Some Milwaukee Common Council members are probing the city's handling of a Bay View case involving children with elevated levels of lead in their blood. They are not liking what they're hearing.
Milwaukee Health Department managers appeared before the council's Public Safety and Health Committee Thursday to report on the case, which first came to public light last month.
Department official Marivel Montejano said her agency has been helping one of the kids for three years, and two properties the family has lived in have had lead abatement work done. But she said mistakes were made at the second site in assessing additional lead hazards to the extended family including several children.
"We recognize there was some failures by the inspector, and as a result, we are going to be making some changes to some of our internal policy," Montejano said.
Montejano said improvements have been made at the second property and the health department is still monitoring the children. "We need to continue working with that family to insure those children, that their blood lead levels have decreased," she emphasized.

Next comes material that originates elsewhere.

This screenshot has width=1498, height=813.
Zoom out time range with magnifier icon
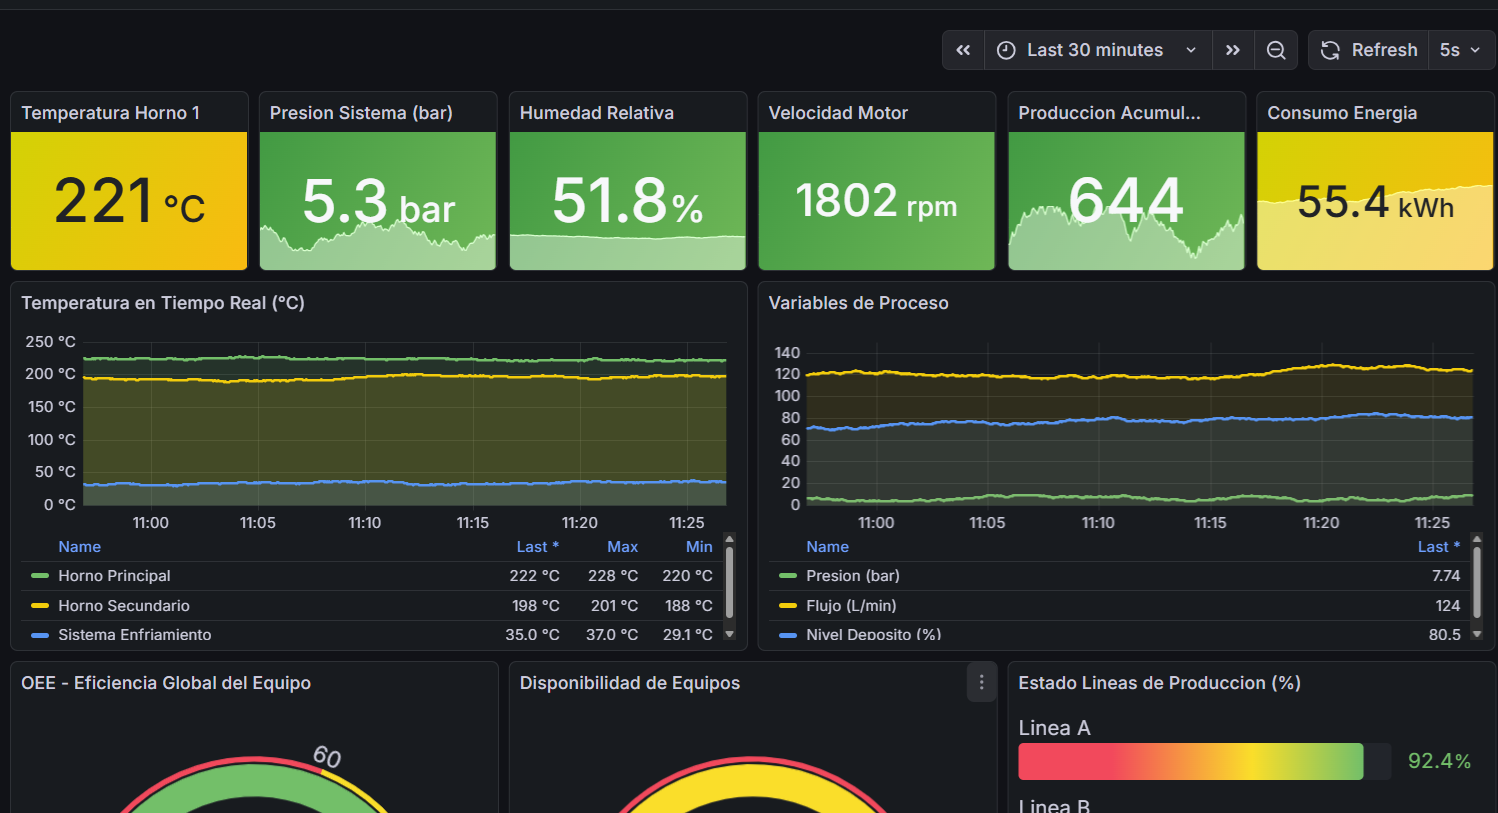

This is not the first controversy for the health department's handling of the city's lead abatement program. Three years ago, City Health Commissioner Bevan Baker resigned amid revelations the city had failed to provide services for families with kids that had lead poisoning.
An audit and new leaders of the department have brought some changes. But Alderperson Jose Perez said he'd like to see measurements of how well the changes are working.
"Who's held responsible, and at what point are we going to get some honest answers and figure out that this committee is going to get some very measurable outcomes that we can go back and verify, because we haven't gotten them at this point," Perez said.
The family in the case lives in the district of health committee chairperson Marina Dimitrijevic. The alderperson said all current cases should be audited. She also said instead of the city waiting to test kids who may be ill, more properties should be tested for lead.
Dimitrijevic said Cleveland has a program called Leadsafe. "And what it does is work with landlords where properties are being tested proactively. Wouldn't we want to know about the walls and the paint and the soil, before it gets to a child's blood?" she asked.
Dimitrijevic said Milwaukee should look at spending more of the $400 million in American Rescue Plan dollars coming to the city on protecting kids from lead.